● **EXERCISE PASSAGE**:
=== Section Start ===

In recognition of National Rural Health Day, November 15, Adirondack Health Institute (AHI) is pleased to announce four individuals have been recognized as 2018 Rural Health Champions. The annual recognition is a collaborative effort of four of the North Country’s Rural Health Networks, including the Adirondack Rural Health Network (ARHN), a program of AHI supported with funds from the NYS Department of Health Charles D. Cook Office of Rural Health. Each year since 2015, the Rural Health Networks in Northern New York ask their network partners to nominate individuals who exemplify the selfless, community-minded, can-do spirit that prevails in rural America.

2018 Rural Health Champions:

Chaplain R.W. Williams, Mountain Valley Hospice and the Nancy Dowd Hospice Home (pictured second from right above), is the 2018 Rural Health Community Champion of the Year. “R.W. is a health care worker who is so much a part of the community’s fabric that I think we sometimes forget about the versatile care he provides,” stated nominator Kara Travis, President/CEO, Mountain Valley Hospice, “and the fact that he has been with (Mountain Valley) Hospice for 30 years out of the 50 he’s been traveling the byroads is a feat in and of itself.”

=== Section End ===

● **COMPLETE THE FOLLOWING**:
1 – In the Rural Health Champions announcement, how many years has R.W. Williams been with Mountain Valley Hospice?
2 – Print everything in the Rural Health Champions announcement from "In recognition of" down to "in rural America.".
3 – List every word the Rural Health Champions announcement uses to describe the spirit that nominated individuals exemplify.

● **DATASET CONTENT**:
=== Section Start ===

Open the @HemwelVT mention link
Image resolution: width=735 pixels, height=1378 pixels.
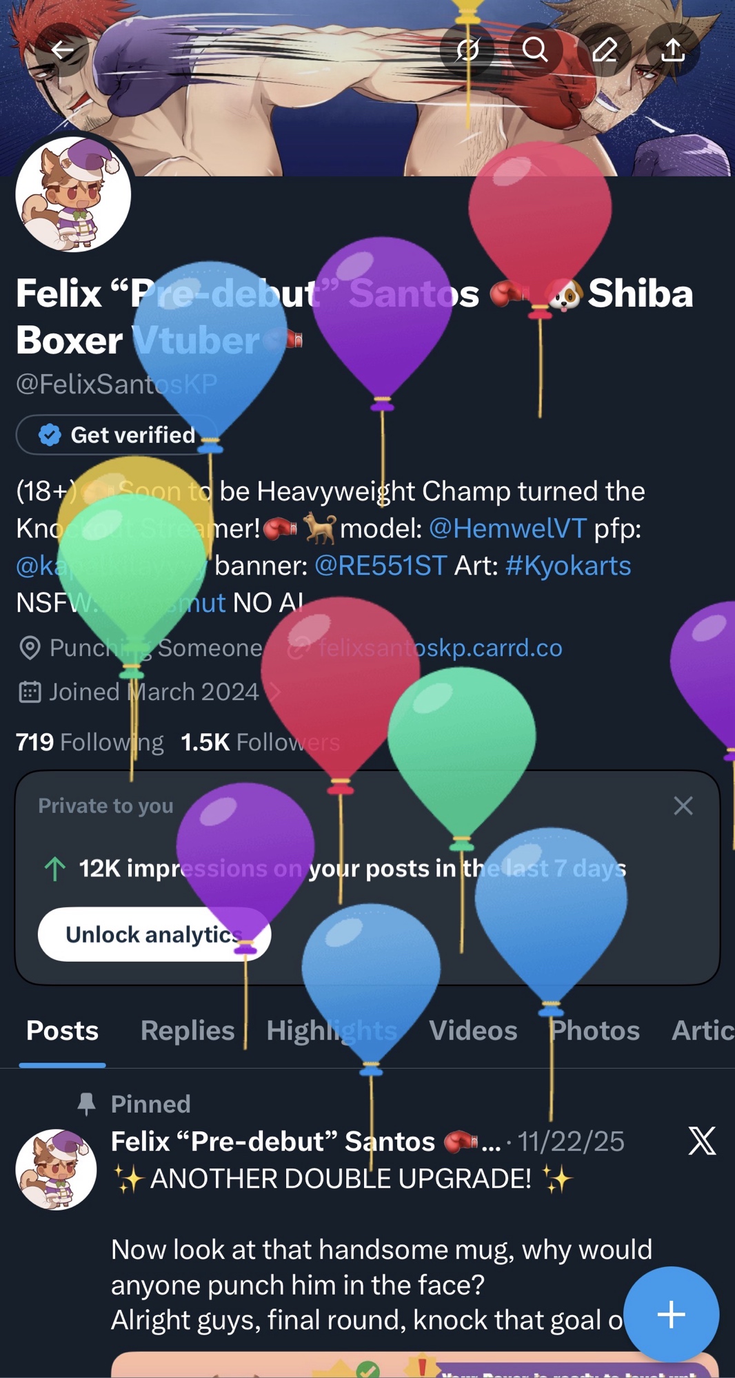(x=508, y=528)

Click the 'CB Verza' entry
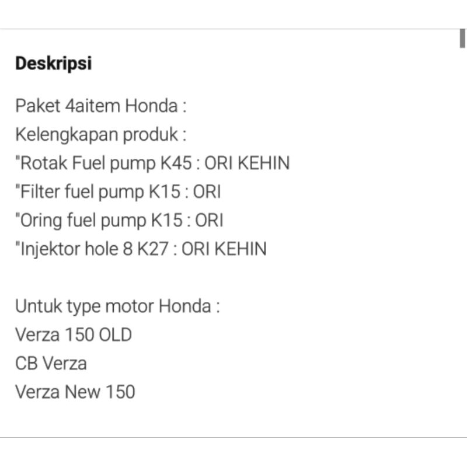[51, 364]
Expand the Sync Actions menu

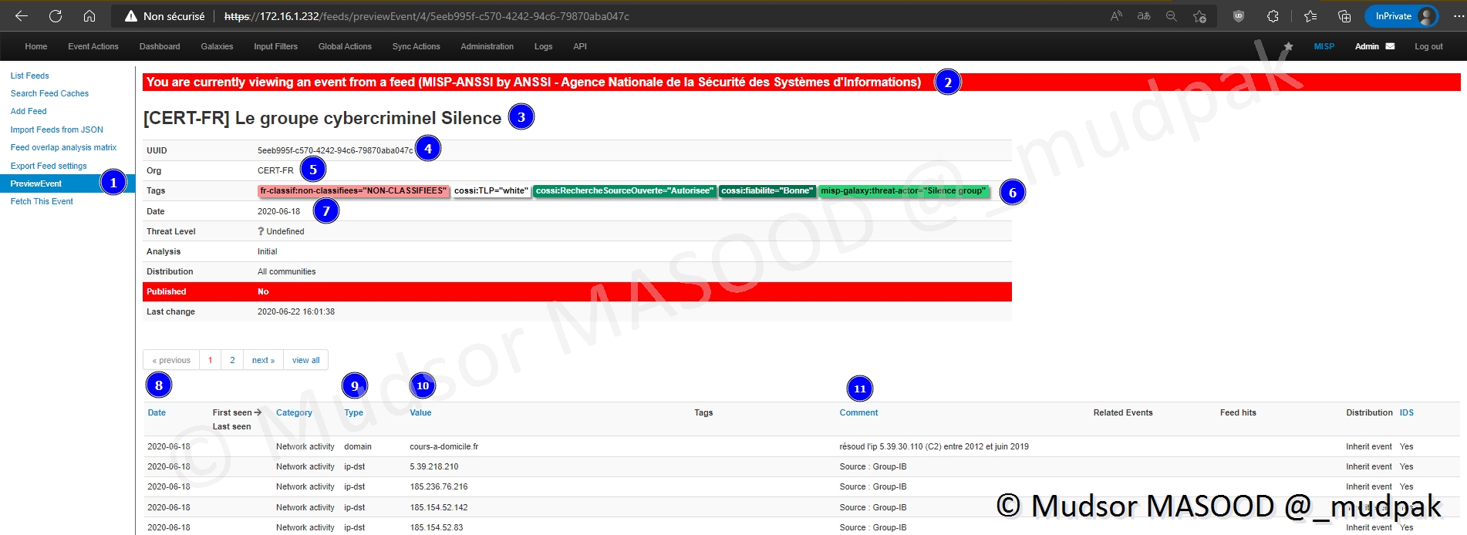[416, 46]
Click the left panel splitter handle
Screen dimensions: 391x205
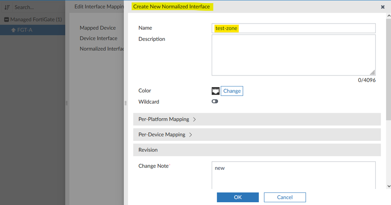[67, 103]
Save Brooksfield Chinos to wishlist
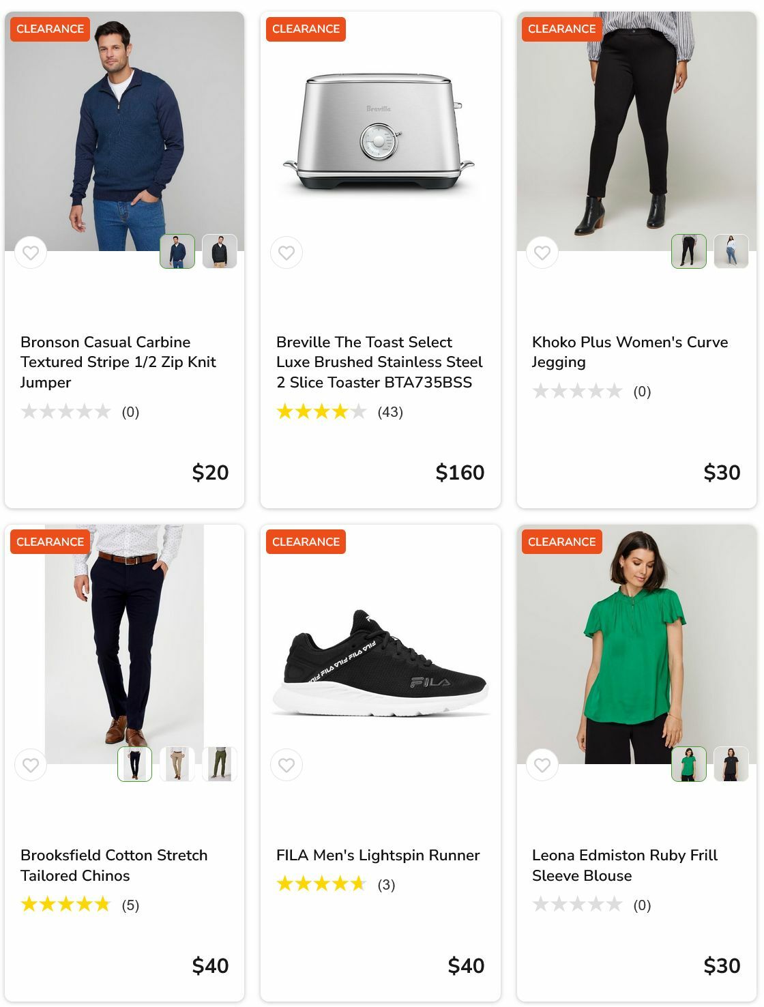Screen dimensions: 764x1007 tap(31, 765)
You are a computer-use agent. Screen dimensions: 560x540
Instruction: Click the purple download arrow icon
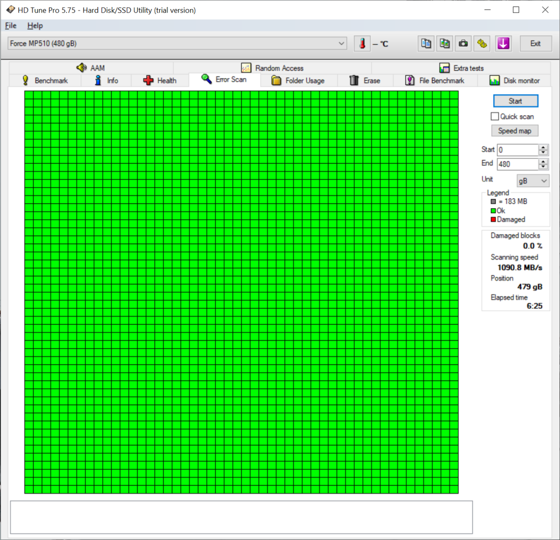503,44
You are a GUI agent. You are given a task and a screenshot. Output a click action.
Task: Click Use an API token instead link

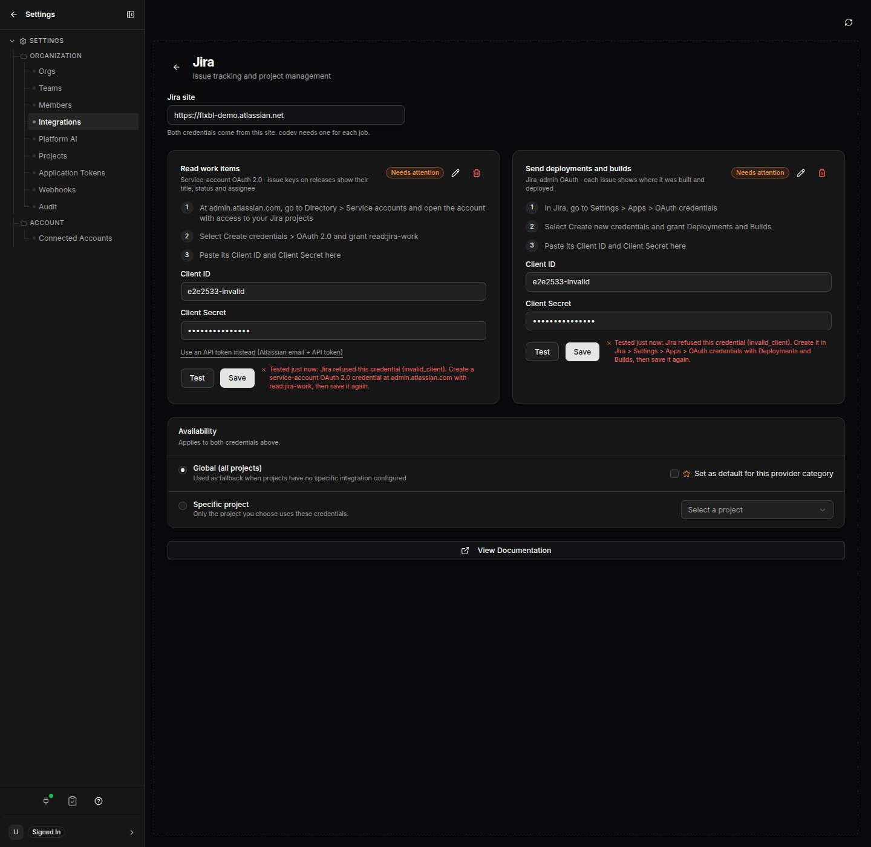pos(261,352)
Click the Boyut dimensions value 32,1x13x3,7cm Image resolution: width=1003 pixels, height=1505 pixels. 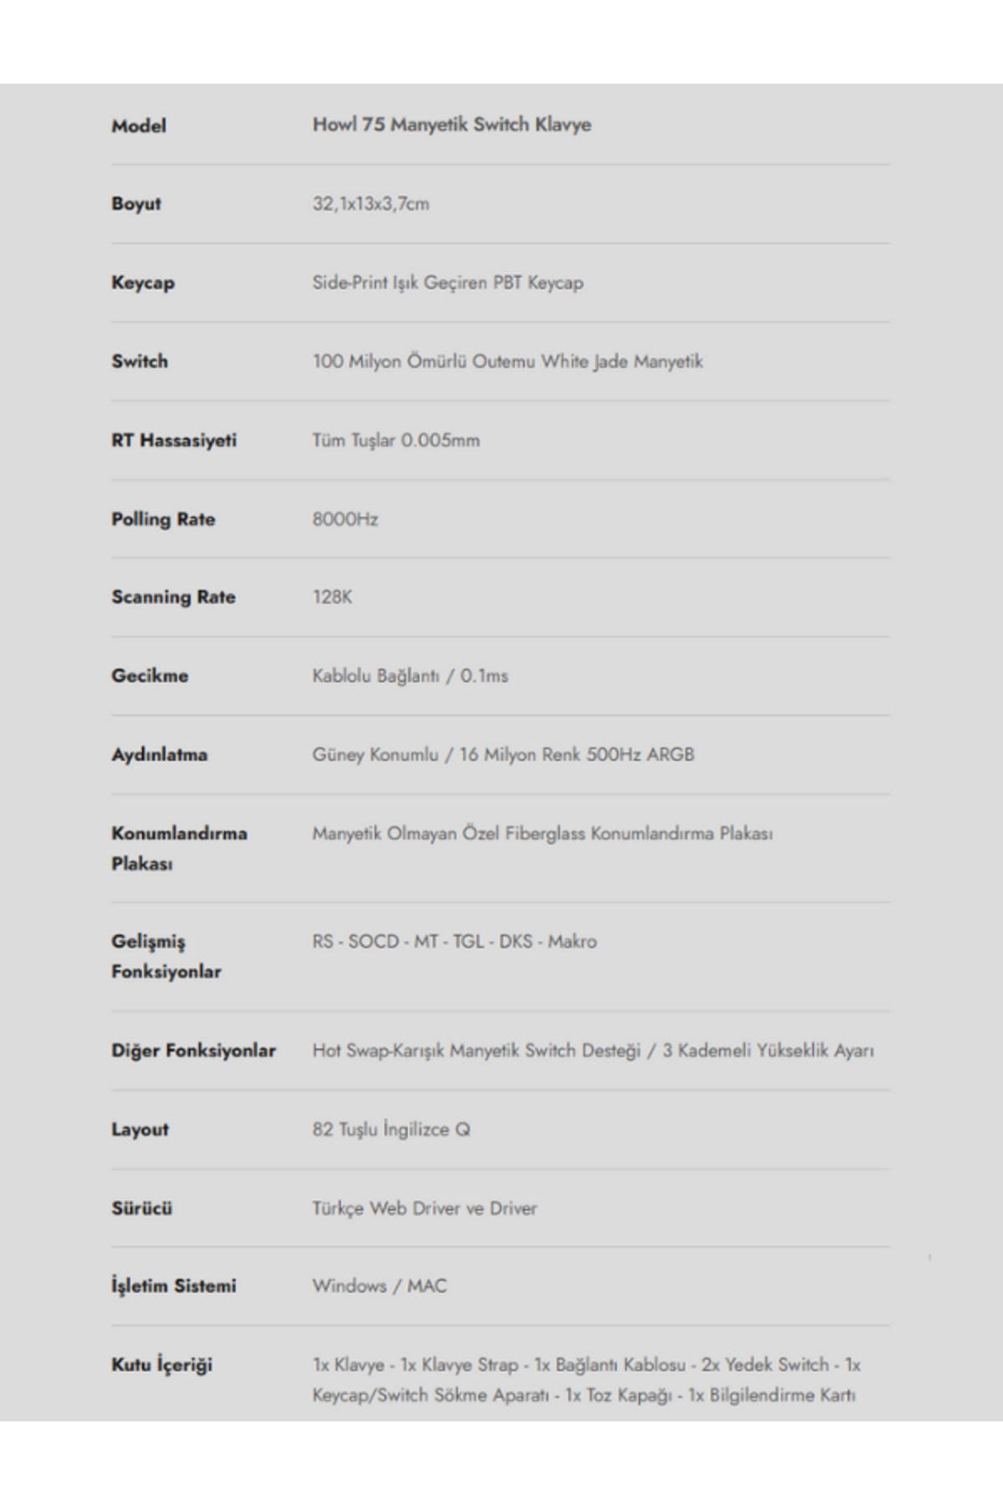[x=370, y=204]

=== Section End ===

● **PROBLEM SOLUTIONS**:
1 – 30 years

2 –
In recognition of National Rural Health Day, November 15, Adirondack Health Institute (AHI) is pleased to announce four individuals have been recognized as 2018 Rural Health Champions. The annual recognition is a collaborative effort of four of the North Country’s Rural Health Networks, including the Adirondack Rural Health Network (ARHN), a program of AHI supported with funds from the NYS Department of Health Charles D. Cook Office of Rural Health. Each year since 2015, the Rural Health Networks in Northern New York ask their network partners to nominate individuals who exemplify the selfless, community-minded, can-do spirit that prevails in rural America.

3 – selfless, community-minded, can-do